Background
The human lung is a highly complex organ characterised by extensive cellular heterogeneity, making it susceptible to a broad range of diseases. Single-cell transcriptomics has shed light on disease-specific cellular features, but previous studies have been fragmented, limiting a unified understanding of cellular mechanisms across various lung diseases. Furthermore, high-resolution reference atlases for lung cells are lacking, impeding the effective integration of spatial omics data and the exploration of shared pathogenic mechanisms.
Methods
We constructed uniLUNG, the most comprehensive single-cell RNA sequencing atlas of the human lung, by integrating 62 published datasets comprising 9.2 million cells from 1807 donors across health and 17 disease conditions. We leveraged this high-resolution cell atlas to seek distinct cell types across diverse lung pathologies. By integrating spatial transcriptomics, we also identified transitional cell populations in lung cancer, and provided new insights into tumour evolution and the associated microenvironment.
Findings
We present a comprehensive lung cell atlas, encompassing cellular data across major lung diseases and health states. Using this resource, we identified distinct cell populations, such as Lym-monocytes and T-like B cells, which are specifically enriched in certain lung diseases and linked to immune dysregulation. Furthermore, our spatially resolved multi-omics analysis revealed a transitional malignant subpopulation, NSCLC-like SCLC, which plays a key role in the transformation from non-small cell lung cancer (NSCLC) to small cell lung cancer (SCLC), driving tumour microenvironment remodelling.
Interpretation
We offered a high-resolution, cross-disease lung cell reference that uncovers distinct cell types and cellular transitions critical to disease progression and therapeutic resistance.

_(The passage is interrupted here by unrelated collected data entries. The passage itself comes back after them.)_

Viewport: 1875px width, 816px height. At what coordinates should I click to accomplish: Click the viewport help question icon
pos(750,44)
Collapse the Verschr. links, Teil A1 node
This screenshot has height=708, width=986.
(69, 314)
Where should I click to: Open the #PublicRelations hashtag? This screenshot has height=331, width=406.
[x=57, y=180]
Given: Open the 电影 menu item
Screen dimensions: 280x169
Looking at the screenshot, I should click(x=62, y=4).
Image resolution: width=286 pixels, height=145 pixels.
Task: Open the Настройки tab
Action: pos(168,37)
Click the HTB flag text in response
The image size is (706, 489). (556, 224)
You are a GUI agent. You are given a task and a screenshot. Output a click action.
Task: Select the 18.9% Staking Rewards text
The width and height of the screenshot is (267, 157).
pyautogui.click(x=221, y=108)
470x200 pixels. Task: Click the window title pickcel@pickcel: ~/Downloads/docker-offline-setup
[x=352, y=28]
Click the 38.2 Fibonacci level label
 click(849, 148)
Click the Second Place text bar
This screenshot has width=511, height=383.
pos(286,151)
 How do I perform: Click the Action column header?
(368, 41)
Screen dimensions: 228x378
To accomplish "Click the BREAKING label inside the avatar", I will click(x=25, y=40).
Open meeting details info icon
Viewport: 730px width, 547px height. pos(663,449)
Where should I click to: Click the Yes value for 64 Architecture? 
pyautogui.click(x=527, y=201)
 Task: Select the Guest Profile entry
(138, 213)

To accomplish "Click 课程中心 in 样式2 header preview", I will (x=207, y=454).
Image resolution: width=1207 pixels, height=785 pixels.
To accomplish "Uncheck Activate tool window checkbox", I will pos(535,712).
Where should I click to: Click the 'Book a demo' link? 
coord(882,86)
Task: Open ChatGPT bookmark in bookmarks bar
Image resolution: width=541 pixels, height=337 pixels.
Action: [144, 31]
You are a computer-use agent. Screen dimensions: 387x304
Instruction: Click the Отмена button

This resource provides essential insights into lung disease mechanisms and has important implications for the development of targeted therapeutic strategies, particularly in the context of lung cancer.
Funding
This work was supported by the grants of National Key R&D Program of China (2021YFF1200900 and 2021YFF1200903), National Natural Science Foundation of China (92474107), Guangdong Basic and Applied Basic Research Foundation of China (2022B1515120077), Major Project of Guangzhou National Laboratory of China (GZNL2024A01003), and Support Scheme of Guangzhou for Leading Talents in Innovation and Entrepreneurship of China (2020007).